Sie schnaubte in den Hörer. Wieso fühlte sich ihr kleiner Bruder immer berufen, sie unter Leute zu zerren. Manchmal war es doch schön, einfach zu Hause zu gammeln. „Und wer ist wir?“

„Vera, Peter und ich!“

„Redest du von meiner Vera? Unserer frischgebackenen Mutti?“ Sie hörte ein Seufzen von der anderen Seite.

„Ja, unsere glücklichen jungen Eltern haben es doch tatsächlich über sich gebracht und werden Peters Eltern babysitten lassen, damit sie mit uns mal wieder weggehen können.“ Markus ächzte theatralisch in den Hörer. „Das war ganz schön harte Arbeit für mich. Eigentlich wolltest du mich doch dabei unterstützen und jetzt musste ich sie ganz alleine überreden.“

„Es war in letzter Zeit ein wenig stressig bei mir!“

„Oho, gibt es da etwa einen neuen Mann in deinem Leben?“ Sofort sah sie Erics Gesicht vor sich. Diese dunklen Augen, die sie magisch anzuziehen schienen. Sie räusperte sich und fand den Weg in die Realität zurück. Er war ein V… Verräter. „Nein, ich hatte nur viel auf Arbeit zu tun. Gestern hatte ich abends noch eine Fortbildung, deshalb bin ich heute ganz schön müde!“

„Das ist aber noch lange kein Grund, nicht mitzukommen!“ Ihr Bruder hatte Recht. Jetzt wo er es geschafft hatte, ihre Freunde zum Ausgehen zu überreden, musste sie sich schon was Besseres einfallen lassen.

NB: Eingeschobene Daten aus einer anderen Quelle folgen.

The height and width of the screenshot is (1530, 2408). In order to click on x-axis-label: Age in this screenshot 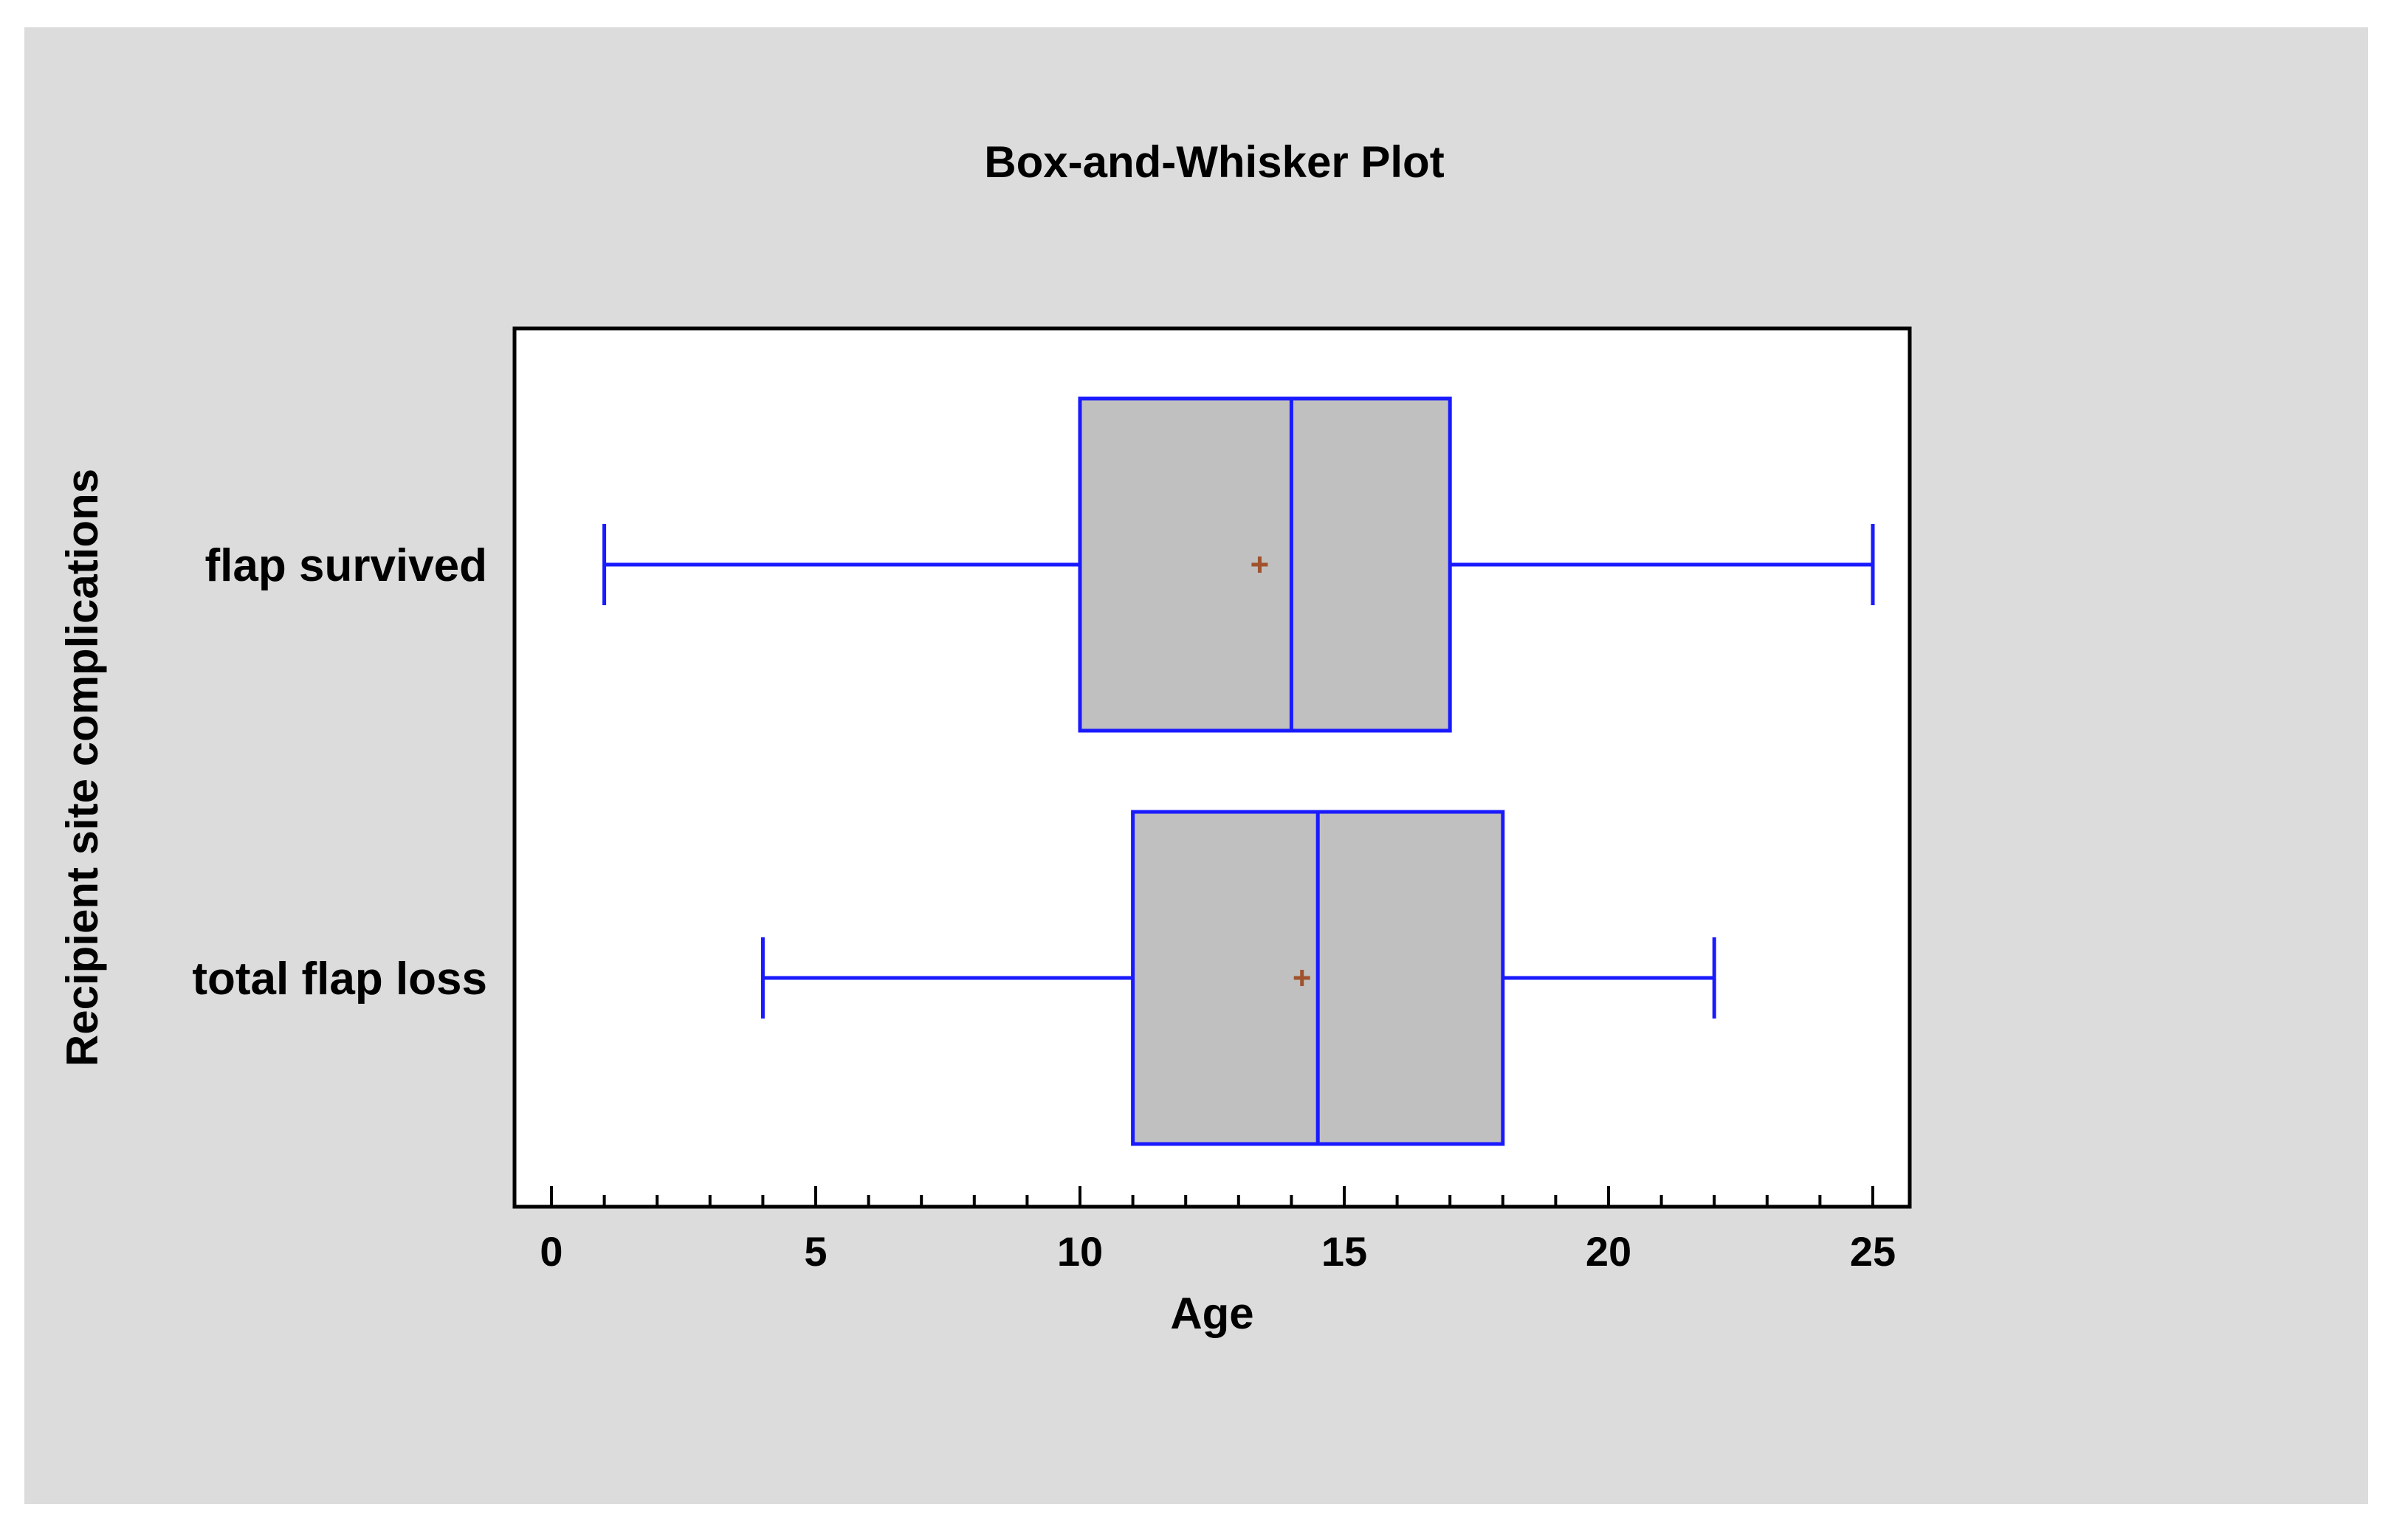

„Was wollt ihr euch denn eigentlich anschauen?“

„Den neuen Actionfilm mit den illegalen Straßenrennen!“ Das hörte sich ganz verlockend an; schicke Autos und muskulöse Machos. Eine Liebesschnulze wäre das Letzte, was sie jetzt gebrauchen konnte.

„Vielleicht lasse ich mich blicken. Um acht geht es los?“

„Genau, wie immer. Das werte ich als Ja. Ich besorge dann schon mal die Karten. Wir treffen uns vor dem Kino. Ach ja, kann sein, dass Gregor auch mitkommt!“

„Was? Markus, tu das nicht!“

„Aurora? Ich versteh dich ganz schlecht. Hier muss ein Funkloch sein.“ Sie konnte das Lachen in seiner Stimme hören und glaubte ihm kein Wort. „Wir sehen uns nachher!“ Dann hatte er aufgelegt.

Frustriert schaute sie auf ihr Handy. Wollte dieser schreckliche Tag denn nie enden? Ihr Bruder hatte es immer noch nicht aufgegeben, sie zu verkuppeln. Heute Abend würde er sicher wieder zur Bestform auflaufen, um sie an den Mann zu bekommen. Stöhnend warf sie sich kopfüber auf ihr Sofa.